I will prepare patch to fulfill the run time limit.

Comment 5 Fedora Update System 2010-11-10 16:52:06 UTC

mingetty-1.08-6.fc14 has been submitted as an update for Fedora 14.
https://admin.fedoraproject.org/updates/mingetty-1.08-6.fc14

Comment 6 Fedora Update System 2010-11-10 16:52:23 UTC

mingetty-1.08-6.fc13 has been submitted as an update for Fedora 13.
https://admin.fedoraproject.org/updates/mingetty-1.08-6.fc13

Comment 7 Fedora Update System 2010-11-10 16:52:36 UTC

mingetty-1.08-6.fc12 has been submitted as an update for Fedora 12.
https://admin.fedoraproject.org/updates/mingetty-1.08-6.fc12

Comment 8 Fedora Admin XMLRPC Client 2010-11-11 15:45:59 UTC

This package has changed ownership in the Fedora Package Database.  Reassigning to the new owner of this component.
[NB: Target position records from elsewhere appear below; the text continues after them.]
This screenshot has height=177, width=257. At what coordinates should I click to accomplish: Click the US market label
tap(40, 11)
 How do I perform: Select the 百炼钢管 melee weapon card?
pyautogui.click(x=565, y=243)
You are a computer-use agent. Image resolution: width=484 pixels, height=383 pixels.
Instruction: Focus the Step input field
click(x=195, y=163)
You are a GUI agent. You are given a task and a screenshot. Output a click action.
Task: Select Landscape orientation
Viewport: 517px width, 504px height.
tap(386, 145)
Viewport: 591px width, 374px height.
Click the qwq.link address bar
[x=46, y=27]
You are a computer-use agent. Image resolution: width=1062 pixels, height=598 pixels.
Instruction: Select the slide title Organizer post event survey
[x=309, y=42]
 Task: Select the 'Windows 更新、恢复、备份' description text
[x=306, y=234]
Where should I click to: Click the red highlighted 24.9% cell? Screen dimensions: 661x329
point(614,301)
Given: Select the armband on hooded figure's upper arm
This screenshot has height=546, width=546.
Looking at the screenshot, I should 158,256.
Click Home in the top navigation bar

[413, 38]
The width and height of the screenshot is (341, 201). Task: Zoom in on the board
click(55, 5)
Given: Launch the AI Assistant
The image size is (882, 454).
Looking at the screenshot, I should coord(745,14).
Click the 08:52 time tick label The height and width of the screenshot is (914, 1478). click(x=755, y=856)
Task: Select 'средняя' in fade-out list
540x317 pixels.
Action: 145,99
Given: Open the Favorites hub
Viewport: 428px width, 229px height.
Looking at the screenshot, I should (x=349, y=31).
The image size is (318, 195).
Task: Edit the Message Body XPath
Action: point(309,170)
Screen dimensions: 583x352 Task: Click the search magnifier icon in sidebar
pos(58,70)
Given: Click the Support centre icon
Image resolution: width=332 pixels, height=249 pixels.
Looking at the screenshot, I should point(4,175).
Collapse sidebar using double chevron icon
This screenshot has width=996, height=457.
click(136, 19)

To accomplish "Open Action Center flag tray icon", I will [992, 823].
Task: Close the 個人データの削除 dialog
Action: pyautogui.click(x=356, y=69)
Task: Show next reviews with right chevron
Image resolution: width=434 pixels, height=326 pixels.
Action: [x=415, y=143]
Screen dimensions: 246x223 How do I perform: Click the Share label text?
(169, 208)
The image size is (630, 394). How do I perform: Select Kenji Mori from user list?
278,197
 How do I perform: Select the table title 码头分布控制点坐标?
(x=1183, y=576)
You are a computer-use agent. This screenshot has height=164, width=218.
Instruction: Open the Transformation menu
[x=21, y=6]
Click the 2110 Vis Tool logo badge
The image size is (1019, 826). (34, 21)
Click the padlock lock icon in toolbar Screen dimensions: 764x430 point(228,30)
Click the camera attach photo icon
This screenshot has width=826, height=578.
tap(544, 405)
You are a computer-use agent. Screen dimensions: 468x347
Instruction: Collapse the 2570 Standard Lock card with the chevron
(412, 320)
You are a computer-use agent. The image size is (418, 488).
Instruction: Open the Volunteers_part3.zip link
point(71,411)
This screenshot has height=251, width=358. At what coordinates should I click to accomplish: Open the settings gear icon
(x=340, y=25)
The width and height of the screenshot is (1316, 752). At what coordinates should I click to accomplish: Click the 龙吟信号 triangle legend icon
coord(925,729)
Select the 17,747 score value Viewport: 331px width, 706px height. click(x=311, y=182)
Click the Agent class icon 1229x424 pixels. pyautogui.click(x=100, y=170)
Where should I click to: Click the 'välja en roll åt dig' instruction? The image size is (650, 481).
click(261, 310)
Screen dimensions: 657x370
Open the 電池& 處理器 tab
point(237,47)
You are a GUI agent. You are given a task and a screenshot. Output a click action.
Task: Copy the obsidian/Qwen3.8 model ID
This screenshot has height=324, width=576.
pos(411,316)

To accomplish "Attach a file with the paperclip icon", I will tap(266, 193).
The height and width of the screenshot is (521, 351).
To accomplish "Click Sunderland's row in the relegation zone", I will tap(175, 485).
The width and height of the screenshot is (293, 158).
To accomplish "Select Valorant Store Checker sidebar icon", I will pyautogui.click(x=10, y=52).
Comment 9 Fedora Update System 2010-11-11 22:15:41 UTC

mingetty-1.08-6.fc12 has been pushed to the Fedora 12 testing repository.  If problems still persist, please make note of it in this bug report.
 If you want to test the update, you can install it with 
 su -c 'yum --enablerepo=updates-testing update mingetty'.  You can provide feedback for this update here: https://admin.fedoraproject.org/updates/mingetty-1.08-6.fc12

Comment 10 Fedora Update System 2010-11-23 21:54:42 UTC

mingetty-1.08-6.fc14 has been pushed to the Fedora 14 stable repository.  If problems still persist, please make note of it in this bug report.

Comment 11 Fedora Update System 2011-01-10 21:29:31 UTC

mingetty-1.08-6.fc13 has been pushed to the Fedora 13 stable repository.  If problems still persist, please make note of it in this bug report.

Comment 12 Joachim Backes 2011-01-11 07:11:46 UTC

mingetty-1.08-6.fc14 runs as expected. Thank you.